Below are the records; tally the lines in them that include the word "agent" and reply with the number alone.

_MATERIAL FOR THIS TASK_:
= Beginning of Section =
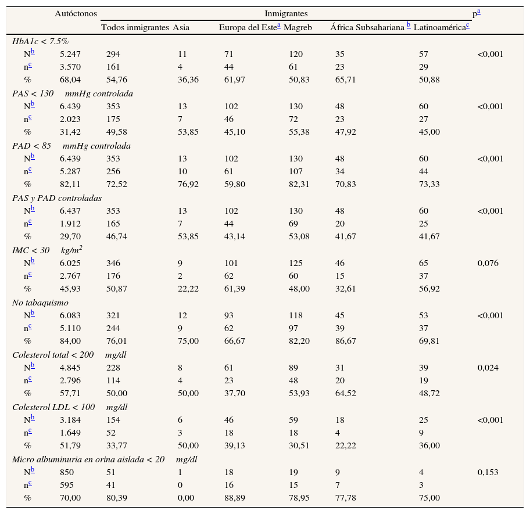The height and width of the screenshot is (514, 530).
Task: Select the Magreb column header
Action: point(298,27)
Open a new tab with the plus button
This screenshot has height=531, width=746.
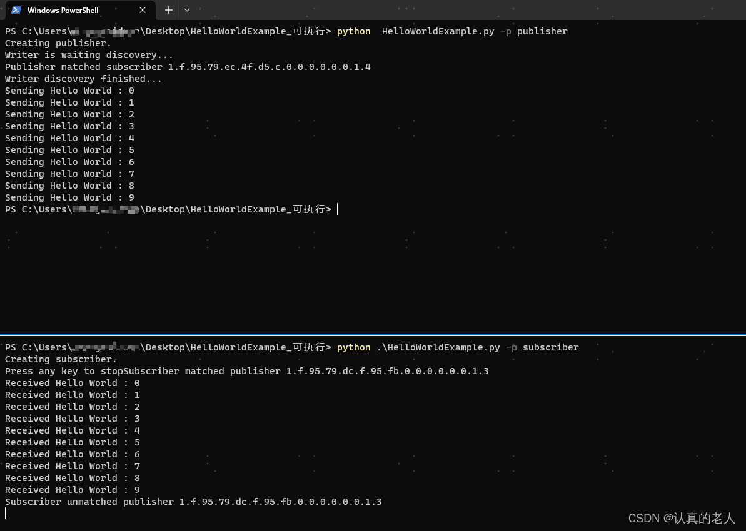[x=168, y=10]
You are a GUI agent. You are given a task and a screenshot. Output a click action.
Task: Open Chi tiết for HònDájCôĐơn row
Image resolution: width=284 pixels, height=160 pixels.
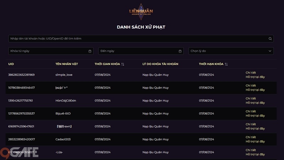251,98
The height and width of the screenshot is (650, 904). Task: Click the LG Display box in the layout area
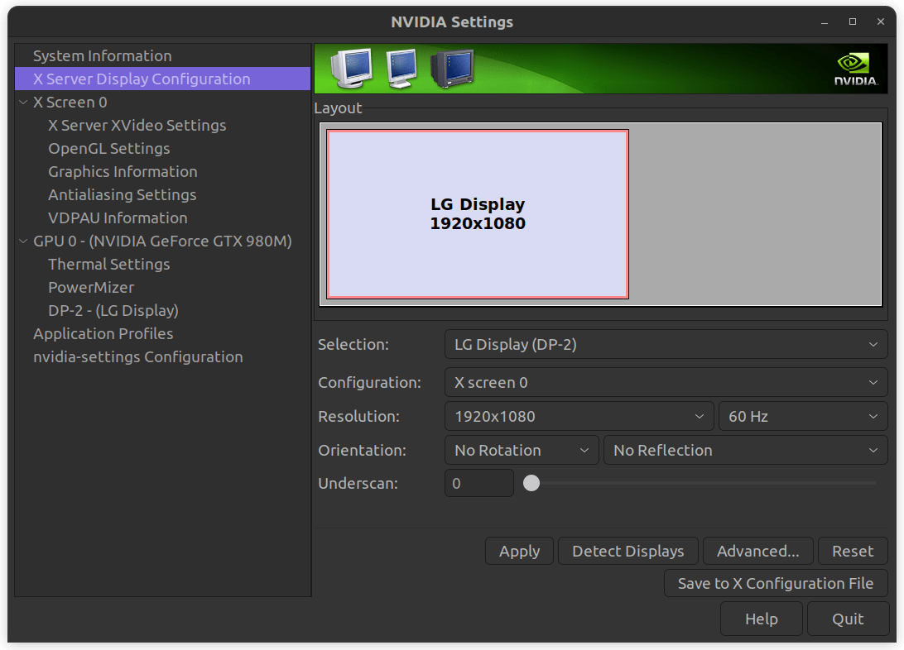coord(478,213)
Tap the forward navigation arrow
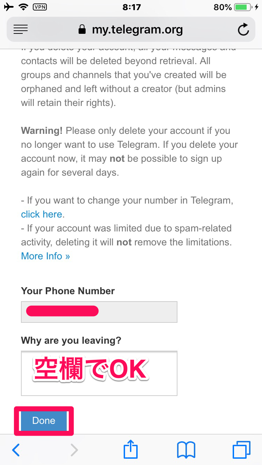Viewport: 262px width, 465px height. tap(74, 450)
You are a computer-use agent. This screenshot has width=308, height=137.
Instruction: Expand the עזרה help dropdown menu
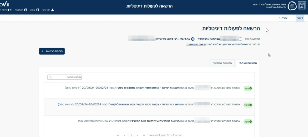[x=283, y=18]
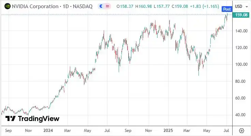Click the 100.00 price scale label
Image resolution: width=251 pixels, height=136 pixels.
coord(241,64)
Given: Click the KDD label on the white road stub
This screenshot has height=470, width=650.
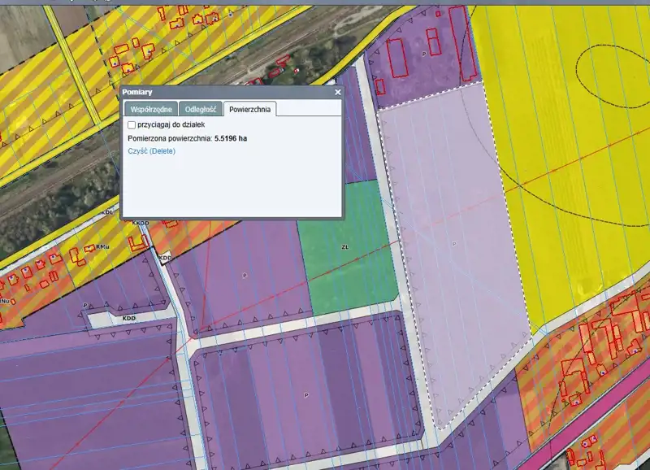Looking at the screenshot, I should (128, 319).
= End of Section =
_SOLVED EXERCISE_:
2